The mineral composition of FOCE and the experimental GFBs is presented in Figure 1 and Figure 2, respectively. As expected, FOCE was a very rich source of potassium (K = 1843.34 µg/g) and contained a high amount of phosphorous (P = 88.387 µg/g) and magnesium (Mg = 52.86 µg/g) (Figure 1). Zinc (Zn) was the dominant microelement in FOCE, followed by copper (Cu) and small amounts of iron (Fe) and manganese (Mn) (Figure 1). The qualitative and quantitative minerals profile determined in FOCE reflects the characteristics of the raw material it derives from. According to the literature, flaxseed has a high amount of K (5600–9200 mg/kg) and is a good source of P (650 mg/100 g), Mg (350–431 mg/100 g), and Ca (Ca = 236–250 mg/100 g); however, it has a low amount of sodium (Na; 27 mg/100 g) [37,38].

The use of FOCE as a liquid component of the gluten-free blend resulted in the significant enrichment of GFBs in K. Its amount rose with the increasing FOCE to water ratio, and in FOCE100% K content was 60% higher than in the control (Figure 2A). High K intake is linked to improvements in cardiovascular diseases and is inversely related to blood platelet aggregation, free radicals in the blood, and stroke incidence [38]. Recently, Stone et al. [39] conducted a short-term clinical trial assessing the effect of increased K intake from different sources on blood pressure and microvascular outcomes in pre-hypertensive-to-hypertensive (systolic blood pressure > 120 mmHg) men and women. They observed a greater change in systolic blood pressure over time between the group on the K-rich diet (whose source were baked/cooked potatoes) compared with controls (−6.0 mmHg vs. −2.6 mmHg; p = 0.011) and concluded that increasing K intake might be beneficial for individuals with a higher risk of cardiometabolic diseases. Experimental GFBs with FOCE were characterized by a significantly (p < 0.05) higher content of Mg and P than the control bread (Figure 2A). On the other hand, the Na content decreased significantly with the increasing amount of FOCE in the experimental GFBs.

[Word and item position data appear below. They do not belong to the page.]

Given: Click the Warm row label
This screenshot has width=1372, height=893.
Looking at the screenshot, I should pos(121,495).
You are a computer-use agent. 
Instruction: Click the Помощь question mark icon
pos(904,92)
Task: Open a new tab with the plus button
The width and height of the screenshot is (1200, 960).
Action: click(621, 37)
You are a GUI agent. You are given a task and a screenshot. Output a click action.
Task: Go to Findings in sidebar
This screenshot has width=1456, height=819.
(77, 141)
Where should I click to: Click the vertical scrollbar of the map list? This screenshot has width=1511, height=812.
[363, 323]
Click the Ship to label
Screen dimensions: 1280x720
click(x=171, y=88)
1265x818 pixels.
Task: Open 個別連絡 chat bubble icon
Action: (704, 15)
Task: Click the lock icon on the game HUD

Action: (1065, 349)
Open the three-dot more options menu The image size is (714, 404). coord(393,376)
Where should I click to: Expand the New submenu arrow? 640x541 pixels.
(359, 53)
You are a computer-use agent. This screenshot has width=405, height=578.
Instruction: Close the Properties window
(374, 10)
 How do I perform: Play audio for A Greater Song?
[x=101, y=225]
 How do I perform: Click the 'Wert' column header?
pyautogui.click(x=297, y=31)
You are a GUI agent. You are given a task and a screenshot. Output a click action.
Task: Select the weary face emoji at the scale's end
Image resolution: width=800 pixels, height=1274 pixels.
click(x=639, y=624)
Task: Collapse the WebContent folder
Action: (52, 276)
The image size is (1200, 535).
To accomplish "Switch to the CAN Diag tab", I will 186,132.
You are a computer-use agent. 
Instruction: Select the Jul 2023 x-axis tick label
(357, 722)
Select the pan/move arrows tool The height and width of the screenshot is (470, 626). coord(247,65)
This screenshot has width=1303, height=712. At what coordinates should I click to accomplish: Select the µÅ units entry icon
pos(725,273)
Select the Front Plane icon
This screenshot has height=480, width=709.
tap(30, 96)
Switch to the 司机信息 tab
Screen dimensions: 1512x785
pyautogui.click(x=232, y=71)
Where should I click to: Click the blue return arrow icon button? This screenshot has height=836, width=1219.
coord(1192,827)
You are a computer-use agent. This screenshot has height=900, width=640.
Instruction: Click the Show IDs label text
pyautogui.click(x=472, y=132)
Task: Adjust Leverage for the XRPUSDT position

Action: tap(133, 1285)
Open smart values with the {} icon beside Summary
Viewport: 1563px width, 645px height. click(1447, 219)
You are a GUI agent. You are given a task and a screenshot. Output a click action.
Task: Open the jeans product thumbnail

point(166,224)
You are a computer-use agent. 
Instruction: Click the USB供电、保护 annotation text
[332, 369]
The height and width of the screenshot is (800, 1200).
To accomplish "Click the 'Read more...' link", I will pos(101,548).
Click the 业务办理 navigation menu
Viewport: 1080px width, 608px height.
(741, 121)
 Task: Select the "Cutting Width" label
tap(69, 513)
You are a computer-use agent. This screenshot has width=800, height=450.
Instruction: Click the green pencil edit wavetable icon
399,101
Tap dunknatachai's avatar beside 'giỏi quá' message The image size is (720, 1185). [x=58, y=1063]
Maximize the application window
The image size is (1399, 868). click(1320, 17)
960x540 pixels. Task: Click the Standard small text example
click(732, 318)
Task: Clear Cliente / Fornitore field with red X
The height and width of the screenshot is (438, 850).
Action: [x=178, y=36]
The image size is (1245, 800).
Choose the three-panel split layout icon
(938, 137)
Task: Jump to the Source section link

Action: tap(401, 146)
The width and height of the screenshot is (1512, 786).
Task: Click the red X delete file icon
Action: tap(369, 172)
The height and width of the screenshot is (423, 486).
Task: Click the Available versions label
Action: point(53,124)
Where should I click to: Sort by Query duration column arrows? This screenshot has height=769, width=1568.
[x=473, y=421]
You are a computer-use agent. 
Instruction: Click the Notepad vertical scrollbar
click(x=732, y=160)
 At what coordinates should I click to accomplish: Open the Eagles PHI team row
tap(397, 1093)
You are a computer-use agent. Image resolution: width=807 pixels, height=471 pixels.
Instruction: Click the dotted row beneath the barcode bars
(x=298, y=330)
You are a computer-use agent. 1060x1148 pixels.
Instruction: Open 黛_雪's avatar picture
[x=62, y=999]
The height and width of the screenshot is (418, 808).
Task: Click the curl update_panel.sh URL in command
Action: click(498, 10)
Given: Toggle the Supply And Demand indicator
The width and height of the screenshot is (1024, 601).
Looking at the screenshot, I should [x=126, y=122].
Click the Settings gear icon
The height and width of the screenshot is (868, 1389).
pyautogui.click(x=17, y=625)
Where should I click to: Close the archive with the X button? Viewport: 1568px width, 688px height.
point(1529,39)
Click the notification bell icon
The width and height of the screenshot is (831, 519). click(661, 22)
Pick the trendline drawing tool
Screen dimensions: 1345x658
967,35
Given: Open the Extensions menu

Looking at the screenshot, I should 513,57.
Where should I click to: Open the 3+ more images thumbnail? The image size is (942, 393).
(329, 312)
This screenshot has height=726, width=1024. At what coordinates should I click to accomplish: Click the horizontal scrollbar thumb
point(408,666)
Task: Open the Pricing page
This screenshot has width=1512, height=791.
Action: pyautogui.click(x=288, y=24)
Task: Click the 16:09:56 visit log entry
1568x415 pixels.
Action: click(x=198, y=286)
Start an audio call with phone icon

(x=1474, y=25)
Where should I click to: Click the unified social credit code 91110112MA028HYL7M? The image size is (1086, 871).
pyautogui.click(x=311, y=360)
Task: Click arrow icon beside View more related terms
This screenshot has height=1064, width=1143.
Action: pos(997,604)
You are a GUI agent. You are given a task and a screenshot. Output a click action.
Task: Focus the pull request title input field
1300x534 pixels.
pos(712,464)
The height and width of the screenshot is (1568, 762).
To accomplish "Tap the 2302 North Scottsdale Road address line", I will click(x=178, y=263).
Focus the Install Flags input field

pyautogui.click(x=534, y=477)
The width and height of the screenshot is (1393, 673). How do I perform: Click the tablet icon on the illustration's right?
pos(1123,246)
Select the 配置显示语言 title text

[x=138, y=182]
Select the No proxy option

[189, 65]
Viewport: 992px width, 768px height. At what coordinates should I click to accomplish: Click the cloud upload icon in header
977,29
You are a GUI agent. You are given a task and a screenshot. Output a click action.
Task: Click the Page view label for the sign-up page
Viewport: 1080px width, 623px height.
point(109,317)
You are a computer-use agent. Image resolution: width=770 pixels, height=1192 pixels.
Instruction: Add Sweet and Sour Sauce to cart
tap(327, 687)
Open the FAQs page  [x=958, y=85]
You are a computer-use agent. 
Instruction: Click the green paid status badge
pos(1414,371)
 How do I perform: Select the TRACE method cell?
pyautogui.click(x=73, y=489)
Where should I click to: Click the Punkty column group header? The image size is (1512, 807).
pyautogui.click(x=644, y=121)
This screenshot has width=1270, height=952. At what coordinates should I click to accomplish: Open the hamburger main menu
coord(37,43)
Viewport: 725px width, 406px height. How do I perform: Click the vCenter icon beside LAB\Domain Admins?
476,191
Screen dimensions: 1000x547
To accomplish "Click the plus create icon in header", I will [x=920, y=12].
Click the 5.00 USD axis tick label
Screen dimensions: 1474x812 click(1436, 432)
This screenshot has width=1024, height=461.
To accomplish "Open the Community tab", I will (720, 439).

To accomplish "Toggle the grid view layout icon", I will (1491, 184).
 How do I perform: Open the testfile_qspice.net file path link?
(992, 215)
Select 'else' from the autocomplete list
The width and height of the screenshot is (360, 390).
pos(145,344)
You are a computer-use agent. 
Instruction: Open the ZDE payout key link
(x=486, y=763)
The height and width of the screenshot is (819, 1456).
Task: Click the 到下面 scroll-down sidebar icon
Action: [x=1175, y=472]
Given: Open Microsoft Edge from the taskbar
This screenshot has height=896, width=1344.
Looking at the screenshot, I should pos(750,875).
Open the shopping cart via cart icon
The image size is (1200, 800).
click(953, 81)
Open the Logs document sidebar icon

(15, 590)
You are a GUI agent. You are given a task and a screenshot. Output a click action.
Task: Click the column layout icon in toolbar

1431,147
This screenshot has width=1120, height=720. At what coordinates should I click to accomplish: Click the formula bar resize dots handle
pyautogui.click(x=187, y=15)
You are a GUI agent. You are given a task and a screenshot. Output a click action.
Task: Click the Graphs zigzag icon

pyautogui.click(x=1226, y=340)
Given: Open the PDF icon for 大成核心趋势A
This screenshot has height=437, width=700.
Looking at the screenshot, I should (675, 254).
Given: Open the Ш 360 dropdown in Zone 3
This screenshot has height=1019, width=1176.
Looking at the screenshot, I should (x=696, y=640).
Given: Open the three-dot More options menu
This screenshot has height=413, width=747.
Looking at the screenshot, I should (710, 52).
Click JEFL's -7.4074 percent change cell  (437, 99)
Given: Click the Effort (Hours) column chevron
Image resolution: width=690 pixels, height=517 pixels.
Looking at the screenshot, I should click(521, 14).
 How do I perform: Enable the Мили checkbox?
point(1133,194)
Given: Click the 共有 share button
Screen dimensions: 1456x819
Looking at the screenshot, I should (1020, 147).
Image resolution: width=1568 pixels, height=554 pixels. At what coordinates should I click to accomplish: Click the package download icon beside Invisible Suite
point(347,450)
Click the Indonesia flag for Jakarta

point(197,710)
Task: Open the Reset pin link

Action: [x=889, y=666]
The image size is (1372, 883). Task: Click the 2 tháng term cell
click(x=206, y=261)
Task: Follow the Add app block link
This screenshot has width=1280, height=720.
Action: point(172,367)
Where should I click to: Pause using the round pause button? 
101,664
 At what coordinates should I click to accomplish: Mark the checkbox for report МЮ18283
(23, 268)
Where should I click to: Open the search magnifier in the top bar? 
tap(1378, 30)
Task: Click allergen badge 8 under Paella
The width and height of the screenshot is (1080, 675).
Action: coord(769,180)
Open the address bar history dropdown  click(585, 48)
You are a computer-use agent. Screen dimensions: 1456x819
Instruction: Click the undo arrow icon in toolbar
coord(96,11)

As shown by the analysis of atomic absorption spectrometry, FOCE was not abundant in the microelements (Figure 1). Among the analyzed microelements, only Zn content exceeded 1 µg/g, while the content of Cu, Fe, and Mn was very low. For this reason, the experimental GFBs with FOCE were characterized by a significantly (p < 0.05) lower amount of all micronutrients compared to the control bread (Figure 2B). Therefore, it is possible that other components of the bread formula and water were the main source of micronutrients in the GFB rather than FOCE itself.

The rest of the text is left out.